# RECORDS start

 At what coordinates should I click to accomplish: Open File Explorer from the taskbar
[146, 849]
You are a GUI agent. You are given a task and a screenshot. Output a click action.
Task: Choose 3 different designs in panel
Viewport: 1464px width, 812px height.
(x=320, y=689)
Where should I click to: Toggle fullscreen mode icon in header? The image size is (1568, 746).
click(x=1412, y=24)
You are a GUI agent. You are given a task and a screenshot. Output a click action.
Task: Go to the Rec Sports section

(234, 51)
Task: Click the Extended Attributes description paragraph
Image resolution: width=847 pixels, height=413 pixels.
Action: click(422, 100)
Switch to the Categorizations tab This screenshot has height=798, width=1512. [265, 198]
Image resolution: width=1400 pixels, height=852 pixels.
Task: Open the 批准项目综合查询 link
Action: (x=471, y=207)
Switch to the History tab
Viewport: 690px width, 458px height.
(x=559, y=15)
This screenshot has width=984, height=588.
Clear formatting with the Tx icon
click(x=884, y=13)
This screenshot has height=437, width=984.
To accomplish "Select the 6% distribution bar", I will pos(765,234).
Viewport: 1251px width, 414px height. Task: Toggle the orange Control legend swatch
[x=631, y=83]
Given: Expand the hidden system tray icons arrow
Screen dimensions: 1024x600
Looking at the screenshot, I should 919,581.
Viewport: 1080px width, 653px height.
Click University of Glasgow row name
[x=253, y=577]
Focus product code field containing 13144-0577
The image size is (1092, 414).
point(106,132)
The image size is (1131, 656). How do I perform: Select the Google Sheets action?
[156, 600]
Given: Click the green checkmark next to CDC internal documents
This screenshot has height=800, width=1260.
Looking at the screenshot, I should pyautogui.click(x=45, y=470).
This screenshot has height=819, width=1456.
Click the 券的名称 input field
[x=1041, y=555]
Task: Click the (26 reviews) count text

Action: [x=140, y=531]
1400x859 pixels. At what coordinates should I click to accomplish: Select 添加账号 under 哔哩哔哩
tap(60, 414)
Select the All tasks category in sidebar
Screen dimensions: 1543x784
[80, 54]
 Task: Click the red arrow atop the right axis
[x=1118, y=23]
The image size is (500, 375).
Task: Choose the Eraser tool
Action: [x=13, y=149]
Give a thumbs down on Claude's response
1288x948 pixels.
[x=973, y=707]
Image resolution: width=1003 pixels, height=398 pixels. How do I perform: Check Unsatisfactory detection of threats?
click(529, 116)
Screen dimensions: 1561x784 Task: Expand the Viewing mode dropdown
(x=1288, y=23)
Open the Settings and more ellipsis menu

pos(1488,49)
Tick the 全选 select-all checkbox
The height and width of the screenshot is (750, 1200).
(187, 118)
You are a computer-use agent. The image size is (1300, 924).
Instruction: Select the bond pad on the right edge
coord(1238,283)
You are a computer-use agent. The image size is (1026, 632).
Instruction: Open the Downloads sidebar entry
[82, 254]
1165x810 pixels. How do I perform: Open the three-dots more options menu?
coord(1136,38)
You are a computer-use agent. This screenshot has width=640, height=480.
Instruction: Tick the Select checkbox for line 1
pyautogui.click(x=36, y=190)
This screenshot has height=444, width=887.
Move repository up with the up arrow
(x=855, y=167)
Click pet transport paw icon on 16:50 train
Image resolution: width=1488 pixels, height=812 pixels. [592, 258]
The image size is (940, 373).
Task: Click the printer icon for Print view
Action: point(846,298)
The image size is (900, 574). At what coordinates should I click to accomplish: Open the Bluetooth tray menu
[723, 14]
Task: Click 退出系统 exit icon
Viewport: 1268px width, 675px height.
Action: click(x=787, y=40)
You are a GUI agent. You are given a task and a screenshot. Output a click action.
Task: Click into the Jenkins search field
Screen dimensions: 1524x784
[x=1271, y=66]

# RECORDS end

▶ THE EXERCISE
Please rewrite all of the rows, swapping "GUI agent" for "screen agent" everywhere it occurs and leaving everything else unchanged.

▶ TASK OUTPUT
 At what coordinates should I click to accomplish: Open File Explorer from the taskbar
[146, 849]
You are a screen agent. You are given a task and a screenshot. Output a click action.
Task: Choose 3 different designs in panel
Viewport: 1464px width, 812px height.
(x=320, y=689)
Where should I click to: Toggle fullscreen mode icon in header? The image size is (1568, 746).
click(x=1412, y=24)
You are a screen agent. You are given a task and a screenshot. Output a click action.
Task: Go to the Rec Sports section

(234, 51)
Task: Click the Extended Attributes description paragraph
Image resolution: width=847 pixels, height=413 pixels.
Action: click(422, 100)
Switch to the Categorizations tab This screenshot has height=798, width=1512. [265, 198]
Image resolution: width=1400 pixels, height=852 pixels.
Task: Open the 批准项目综合查询 link
Action: (x=471, y=207)
Switch to the History tab
Viewport: 690px width, 458px height.
(x=559, y=15)
This screenshot has width=984, height=588.
Clear formatting with the Tx icon
click(x=884, y=13)
This screenshot has height=437, width=984.
To accomplish "Select the 6% distribution bar", I will pos(765,234).
Viewport: 1251px width, 414px height. Task: Toggle the orange Control legend swatch
[x=631, y=83]
Given: Expand the hidden system tray icons arrow
Screen dimensions: 1024x600
Looking at the screenshot, I should 919,581.
Viewport: 1080px width, 653px height.
Click University of Glasgow row name
[x=253, y=577]
Focus product code field containing 13144-0577
The image size is (1092, 414).
point(106,132)
The image size is (1131, 656). How do I perform: Select the Google Sheets action?
[156, 600]
Given: Click the green checkmark next to CDC internal documents
This screenshot has height=800, width=1260.
Looking at the screenshot, I should pyautogui.click(x=45, y=470).
This screenshot has height=819, width=1456.
Click the 券的名称 input field
[x=1041, y=555]
Task: Click the (26 reviews) count text

Action: [x=140, y=531]
1400x859 pixels. At what coordinates should I click to accomplish: Select 添加账号 under 哔哩哔哩
tap(60, 414)
Select the All tasks category in sidebar
Screen dimensions: 1543x784
[80, 54]
 Task: Click the red arrow atop the right axis
[x=1118, y=23]
The image size is (500, 375).
Task: Choose the Eraser tool
Action: [x=13, y=149]
Give a thumbs down on Claude's response
1288x948 pixels.
[x=973, y=707]
Image resolution: width=1003 pixels, height=398 pixels. How do I perform: Check Unsatisfactory detection of threats?
click(529, 116)
Screen dimensions: 1561x784 Task: Expand the Viewing mode dropdown
(x=1288, y=23)
Open the Settings and more ellipsis menu

pos(1488,49)
Tick the 全选 select-all checkbox
The height and width of the screenshot is (750, 1200).
(187, 118)
You are a computer-use agent. The image size is (1300, 924).
Instruction: Select the bond pad on the right edge
coord(1238,283)
You are a computer-use agent. The image size is (1026, 632).
Instruction: Open the Downloads sidebar entry
[82, 254]
1165x810 pixels. How do I perform: Open the three-dots more options menu?
coord(1136,38)
You are a computer-use agent. This screenshot has width=640, height=480.
Instruction: Tick the Select checkbox for line 1
pyautogui.click(x=36, y=190)
This screenshot has height=444, width=887.
Move repository up with the up arrow
(x=855, y=167)
Click pet transport paw icon on 16:50 train
Image resolution: width=1488 pixels, height=812 pixels. [592, 258]
The image size is (940, 373).
Task: Click the printer icon for Print view
Action: point(846,298)
The image size is (900, 574). At what coordinates should I click to accomplish: Open the Bluetooth tray menu
[723, 14]
Task: Click 退出系统 exit icon
Viewport: 1268px width, 675px height.
Action: click(x=787, y=40)
You are a screen agent. You are given a task and a screenshot. Output a click action.
Task: Click into the Jenkins search field
Screen dimensions: 1524x784
[x=1271, y=66]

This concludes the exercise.